Work instructions
Return the passage of the baboon and wine estate article verbatim, everything from "Baboons can be" down to "Mountain National Park.".

Excerpted passage
────────────────────

A primate murder mystery puts one of South Africa’s best-known wine estates on the spot
KKLEIN CONSTANTIA ON THE Slopes of the Constantiaberg in Cape Town, is one of South Africa’s most famously “green” wine estates. A WWF Conservation Champion, it touts its environmentalism widely. A 2015 book titled The Wine Kingdom – Celebrating Conservation in the Cape Winelands claims that it has “extensive soil erosion plans” and aims to build a cellar “that will be powered by solar energy”. It mentions that Klein Constantia “has also experienced serious damage to their crops caused by baboons, but today most of this problem is taken care of by using baboon monitors during harvest”.
Baboons can be prodigious crop raiders, and three troops inhabit the slopes above the wine estates in the Constantia area. The fruit-laden vineyards are a huge temptation because they back on to the baboons’ natural territories in Table Mountain National Park.

────────────────────

Screenshot grounding data

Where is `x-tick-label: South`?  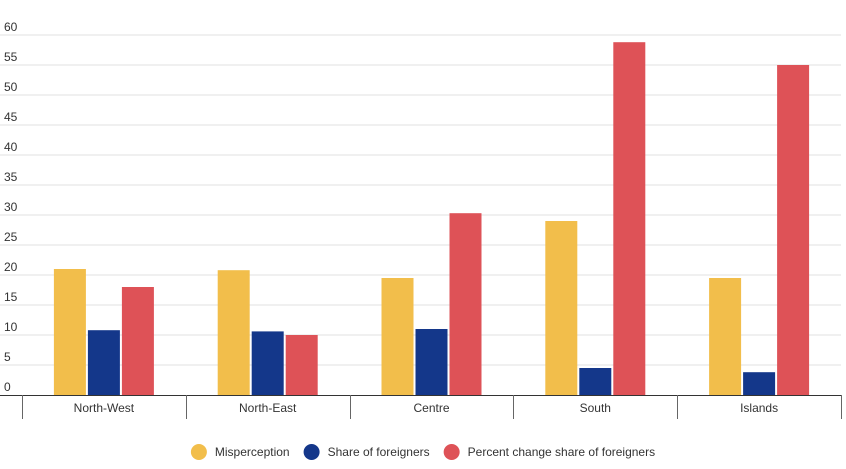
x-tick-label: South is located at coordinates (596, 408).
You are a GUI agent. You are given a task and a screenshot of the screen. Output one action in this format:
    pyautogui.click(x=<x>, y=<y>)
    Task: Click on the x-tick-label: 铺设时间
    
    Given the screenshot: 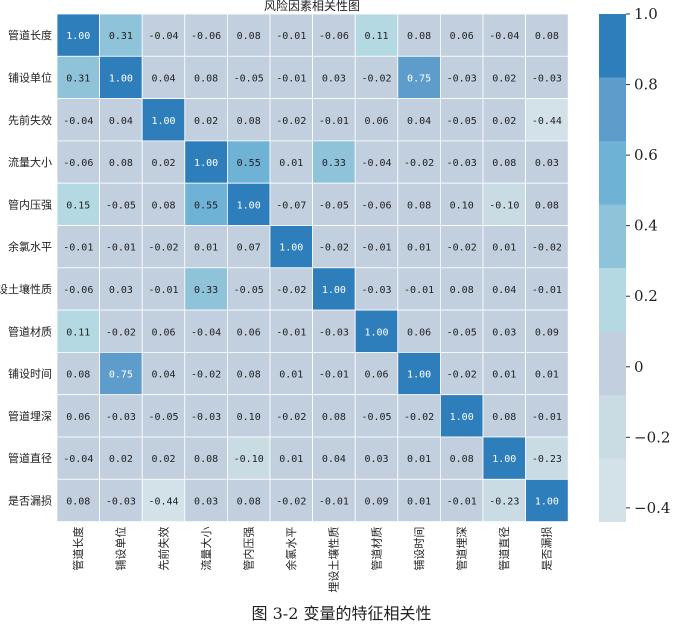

────────────────────

Solution for this problem
Baboons can be prodigious crop raiders, and three troops inhabit the slopes above the wine estates in the Constantia area. The fruit-laden vineyards are a huge temptation because they back on to the baboons’ natural territories in Table Mountain National Park.